Heutelia 1658, Kupfertitel

Sprache[Bearbeiten | Quelltext bearbeiten]

Alemannisches Frühneuhochdeutsch in barocker Üppigkeit, spaßeshalber übertrieben, samt vielen lautlichen und orthographischen Besonderheiten.

Zum Inhalt[Bearbeiten | Quelltext bearbeiten]

Das Buch Heutelia ist eine gut beobachtete und scharfzüngige Beschreibung von Personen, Orten und Lebensumständen in der damaligen Schweiz. Begegnungen und Gespräche mit Einheimischen sind mit Witz und Satire gepfeffert und geben Einblick in die politischen, kirchlichen und gesellschaftlichen Zustände der Alten Eidgenossenschaft. Die Reise muss zu einem Teil im Jahr 1638 stattgefunden haben. Zum Schutz von Personen sind Orte und Namen von Gesprächspartnern mittels Anagramm unter Decknamen versteckt, und die oft bissigen Äußerungen von Gewährspersonen sind spaßeshalber spitzfindig umschrieben, so dass das Werk zur Schlüsselliteratur gehört.

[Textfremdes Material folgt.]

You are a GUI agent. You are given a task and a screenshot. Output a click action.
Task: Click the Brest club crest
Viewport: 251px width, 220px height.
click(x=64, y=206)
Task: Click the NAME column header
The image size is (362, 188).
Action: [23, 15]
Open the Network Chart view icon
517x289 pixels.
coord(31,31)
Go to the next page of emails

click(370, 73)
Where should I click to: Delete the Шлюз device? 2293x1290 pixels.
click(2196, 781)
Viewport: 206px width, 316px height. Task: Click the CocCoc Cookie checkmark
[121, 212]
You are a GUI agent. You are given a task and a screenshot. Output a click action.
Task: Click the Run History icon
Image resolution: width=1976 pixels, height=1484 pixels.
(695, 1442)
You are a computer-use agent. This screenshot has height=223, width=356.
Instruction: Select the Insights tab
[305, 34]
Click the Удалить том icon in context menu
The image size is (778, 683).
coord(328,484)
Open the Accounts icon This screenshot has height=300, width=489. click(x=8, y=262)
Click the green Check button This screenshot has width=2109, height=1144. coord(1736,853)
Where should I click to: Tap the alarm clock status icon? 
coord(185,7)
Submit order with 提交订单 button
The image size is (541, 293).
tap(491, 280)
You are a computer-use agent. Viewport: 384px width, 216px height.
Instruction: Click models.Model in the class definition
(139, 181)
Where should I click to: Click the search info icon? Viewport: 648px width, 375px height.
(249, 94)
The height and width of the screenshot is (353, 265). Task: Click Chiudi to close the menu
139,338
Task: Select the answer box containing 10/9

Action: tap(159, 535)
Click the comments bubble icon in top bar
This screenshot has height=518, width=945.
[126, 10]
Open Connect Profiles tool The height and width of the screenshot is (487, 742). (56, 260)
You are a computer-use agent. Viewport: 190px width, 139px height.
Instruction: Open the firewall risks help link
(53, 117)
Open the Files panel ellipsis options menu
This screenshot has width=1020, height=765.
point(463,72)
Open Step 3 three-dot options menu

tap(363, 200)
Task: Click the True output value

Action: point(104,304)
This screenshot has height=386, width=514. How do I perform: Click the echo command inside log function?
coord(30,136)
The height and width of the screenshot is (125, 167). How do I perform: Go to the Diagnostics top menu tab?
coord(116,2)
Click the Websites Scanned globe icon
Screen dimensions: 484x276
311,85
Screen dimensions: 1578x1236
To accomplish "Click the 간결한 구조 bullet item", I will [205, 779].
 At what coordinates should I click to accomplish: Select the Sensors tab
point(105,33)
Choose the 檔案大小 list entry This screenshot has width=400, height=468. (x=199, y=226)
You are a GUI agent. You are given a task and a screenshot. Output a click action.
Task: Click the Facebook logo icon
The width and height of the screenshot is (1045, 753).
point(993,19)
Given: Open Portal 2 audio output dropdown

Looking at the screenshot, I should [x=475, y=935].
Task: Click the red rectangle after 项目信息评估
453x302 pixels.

Hauptinhalt des Buches sind die Gespräche untereinander und unterwegs bei Begegnungen mit Einheimischen. Der Württemberger ist kritischer Fachmann für Fragen des Staats und des Rechts, der Verfasser für jene des religiös-kirchlichen Bereichs. Gemeinsam kritisiert wird das Papsttum, welches sich aus Gründen der Macht in unchristlicher Weise mit den Fürsten zum Absolutismus verbündet habe. Auch in der Ablehnung der Folter zeigt sich die beginnende Frühaufklärung, doch sind die Herrschaftsrechte des Adels unbestritten.

Die Heutelia gibt lebendigen Einblick in die politischen, religiösen und sozialen Zustände in den besuchten Gegenden, auch in lokale Eigenheiten von Landbau und Handwerk und vom Erbrecht bis zum Strafrecht. Sie ist eine reichhaltige Quelle für schweizergeschichtliche Forschungen. Auch der Wirrwarr von Münzen und ihre Manipulation durch die Obrigkeiten wird geschildert, was die soziale Gärung zeigt, die sich wenig später im Schweizer Bauernkrieg von 1653 entladen hat.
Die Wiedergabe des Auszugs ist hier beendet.